Airflow DAG for Spark jobs	★★★★	Standard `SparkSubmitOperator` and `EmrAddStepsOperator` patterns generate cleanly.
Architecture decisions	★	Don't outsource. Use ADRs.

Recommended workflow: Start with a single Bronze → Silver Spark job before building out the full medallion architecture. Validate partition strategy on a representative data sample. Add Trino only after the Gold zone is stable and analysts need interactive queries.

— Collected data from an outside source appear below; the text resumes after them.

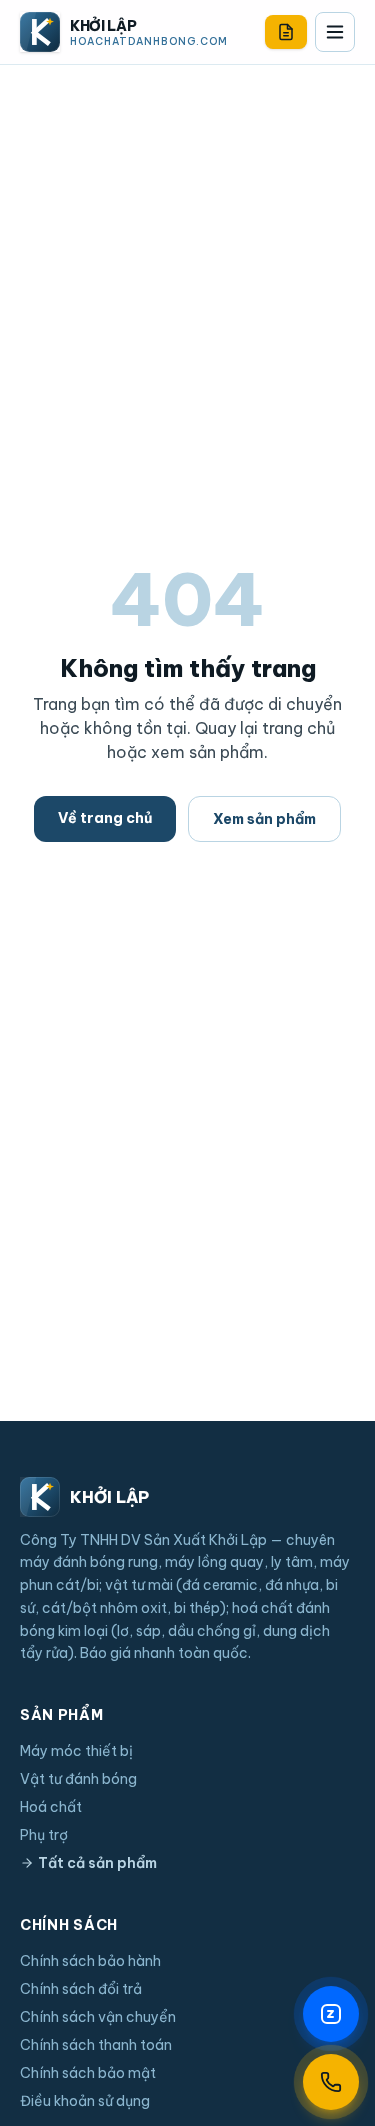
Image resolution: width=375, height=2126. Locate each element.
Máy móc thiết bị (76, 1751)
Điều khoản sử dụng (85, 2101)
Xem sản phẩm (264, 819)
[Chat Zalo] (331, 2014)
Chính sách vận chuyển (98, 2017)
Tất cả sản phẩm (97, 1863)
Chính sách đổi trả (81, 1989)
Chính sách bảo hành (90, 1961)
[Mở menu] (335, 32)
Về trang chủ (105, 818)
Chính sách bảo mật (88, 2073)
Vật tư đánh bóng (78, 1779)
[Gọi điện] (331, 2082)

8. Reference implementations¶

Public reference: delta-io/delta — Delta Lake source; examples/ contains Python and Scala notebooks covering ACID transactions, schema evolution, time-travel, and OPTIMIZE (200 OK ✓)
Public reference: apache/iceberg — Iceberg table format; reference for the alternative format's Java and Python API, catalog integration, and hidden partitioning (200 OK ✓)
Public reference: trinodb/trino — Trino distributed SQL engine; plugin/trino-delta-lake/ shows the Delta Lake connector implementation (200 OK ✓)
Internal case study: Add your anonymised internal example here

ADR-0007: Delta Lake as the default lakehouse table format

10. Known risks & gotchas¶

Small files degrade query performance — Streaming writes or fine-grained appends produce thousands of tiny Parquet files; Trino opens a file handle per file, making queries slow. Mitigation: run OPTIMIZE (Delta Lake) or rewrite_data_files (Iceberg) on a daily schedule to compact small files; target 128–256 MB per file.
VACUUM deletes time-travel history needed for audits — Running VACUUM with a 7-day retention removes the old file versions that prove a record was deleted (GDPR compliance). Mitigation: set VACUUM retention to at least 30 days; document the tension between storage cost and audit window in your data retention policy.
Partition skew stalls Spark executors — A partition key with uneven distribution (one large tenant, one busy day) causes a single executor to process 80% of the data. Mitigation: choose partition keys with roughly equal cardinality; use salting or repartitioning for heavily skewed dimensions.
Metadata catalog becomes a silent single point of failure — If Glue is unreachable, Spark and Trino cannot resolve table locations, even though S3 data is intact. Mitigation: enable Glue HA across AZs; consider the Iceberg REST catalog or Project Nessie as a more resilient alternative.
Schema evolution breaks downstream Spark jobs silently — Renaming a column or changing a type in a Delta table breaks every Spark job that references it by name, often without a clear error. Mitigation: enable Delta Lake schema enforcement (delta.columnMapping.mode = name) for rename safety; enforce a column deprecation policy (add new column → dual-write → migrate all consumers → remove old column across one release cycle).